Malaspina’s political and scientific expedition ranks among the most important of the Spanish expeditions to America and the Pacific. It took as much time as Alexander von Humboldt’s five-year travel and residence in Spanish America ten years later, but it has received scant attention, if we omit the research by Eric Beerman, Dario Manfredi, and Juan Pimentel, coauthor of the present study. Thus this important book represents a welcome addition to the research on eighteenth-century European expeditions overseas, such as those of Cook, Bougainville and La Pérouse, Juan and Ulloa, and especially the studies dealing with the Spanish and Portuguese empires.

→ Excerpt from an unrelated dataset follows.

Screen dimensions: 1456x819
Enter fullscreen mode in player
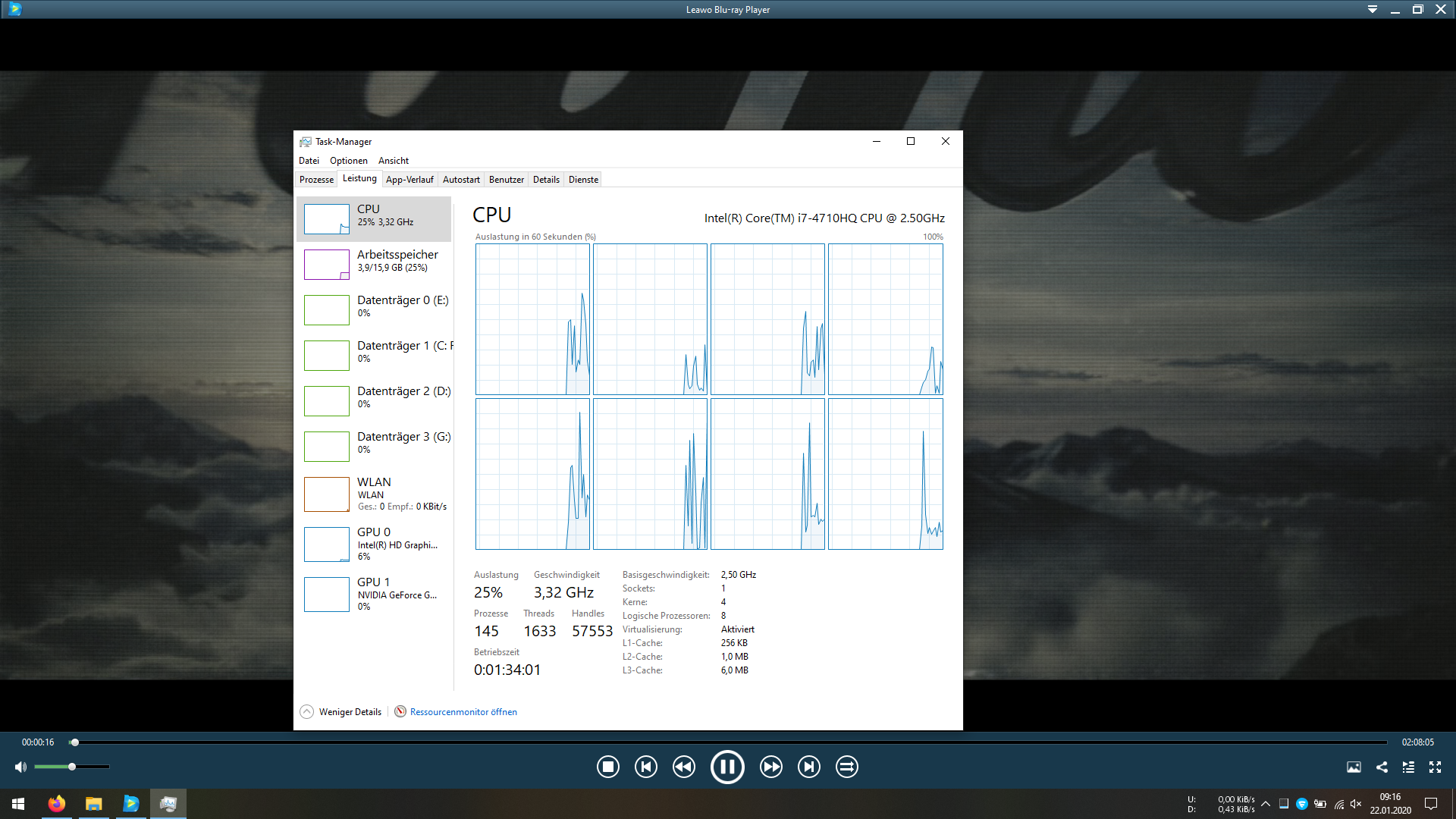coord(1435,767)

Malaspina’s expedition is especially significant not only in view of his scientific achievements, which were many, but in view of his ten axioms, as he called his observations. In them he stressed five key points: the importance of religion for the conservation of Spanish power; the different and opposing interests of the Spanish monarchy (Spaniards, Spanish Americans, and Indians); the trading system between the peninsula and the Indies, which, badly managed, was leading to reciprocal destruction; the Spanish civil administration and its defects; and the conflict with foreign interests and the real threat to the Spanish Empire, especially in the Pacific. The trading system in turn led him to studies of the exploitation of precious metals, no longer of any use in the peninsula; the export of Spanish fruits and industrial products, no longer sufficient to supply the American market; and internal American trading routes and the development of Spanish American industry.

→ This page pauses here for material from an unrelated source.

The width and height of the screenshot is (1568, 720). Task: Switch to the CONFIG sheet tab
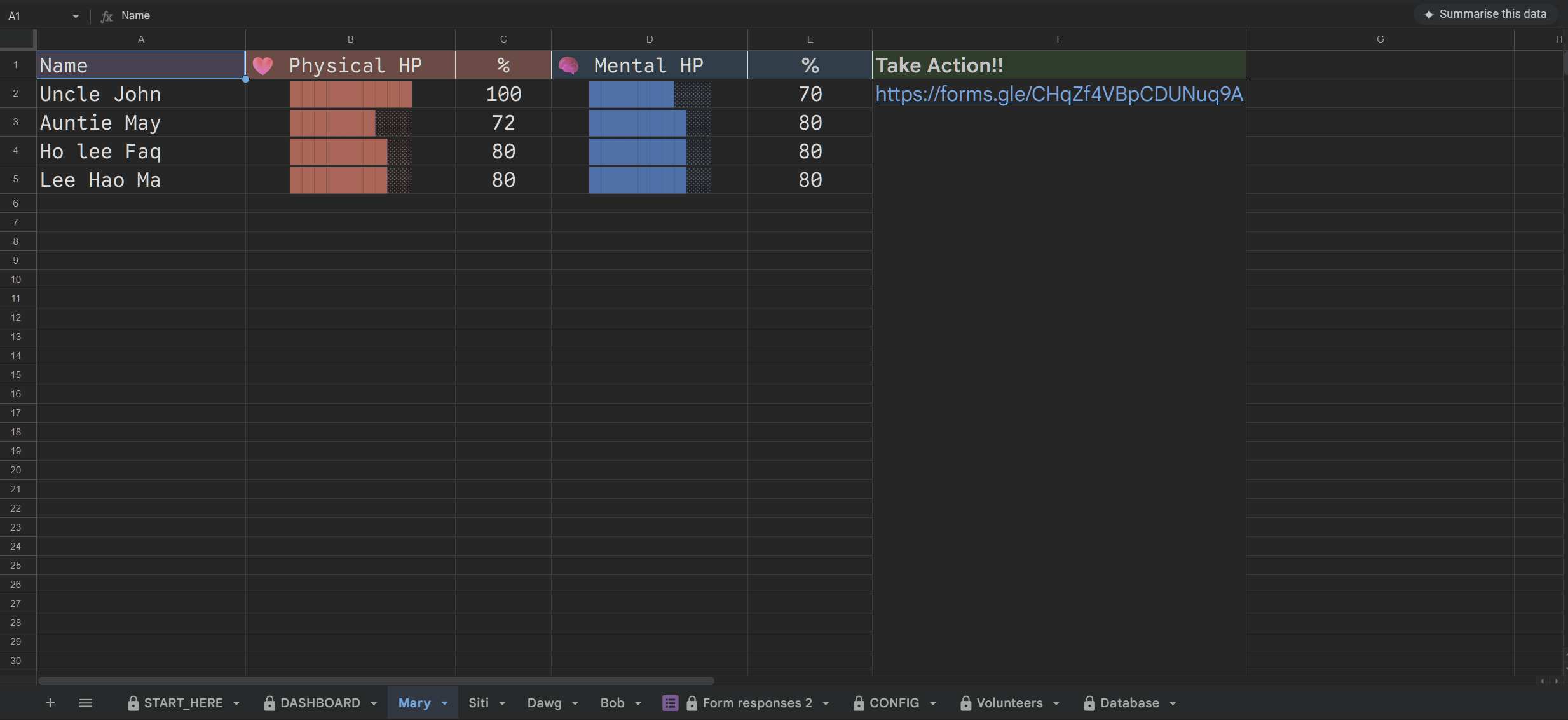tap(894, 703)
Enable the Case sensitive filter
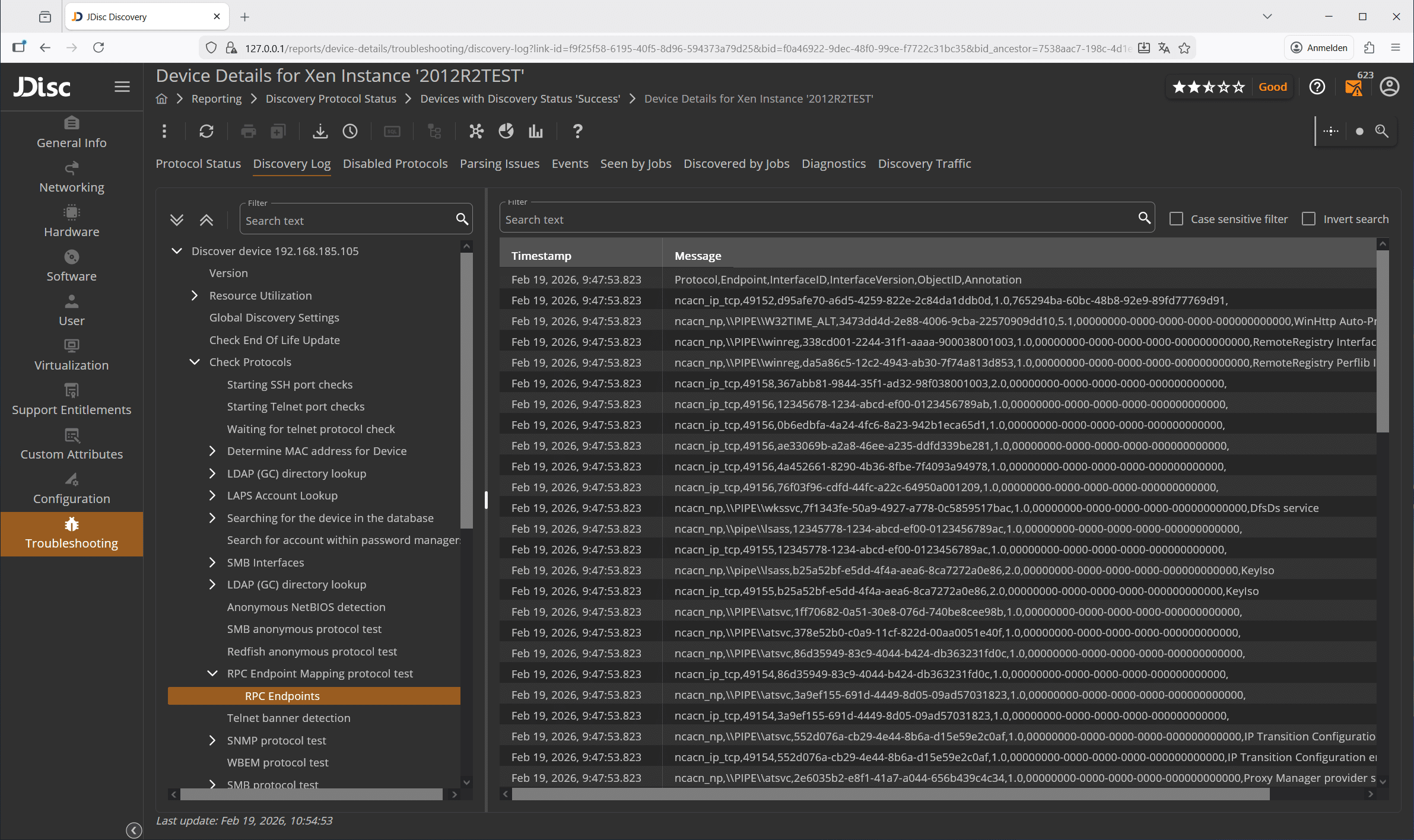The height and width of the screenshot is (840, 1414). 1176,218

The implication of Malaspina’s reflections was that Spain’s financial situation could not be isolated and had to be dealt with in combination with that of the Spanish viceroyalties. Furthermore, any political reforms had to be preceded by commercial reforms, and taxes on the American trade could not be arbitrary but had to be subject to the European trade balance. Finally, in the face of a possible revolution, instead of waiting for it to happen as a kind of internal blood poisoning, the country should learn from the errors committed in the past in order to find the necessary solutions.
The editors of this small but fine book have given us an excellent analysis of Malaspina’s expedition with the Descubierta and Atrevida, which focused on the different aspects of the American, Atlantic, and Pacific realities. They have successfully dealt with all relevant issues in a scholarly manner. It is hoped that the book will get a wide audience including, possibly, an English translation.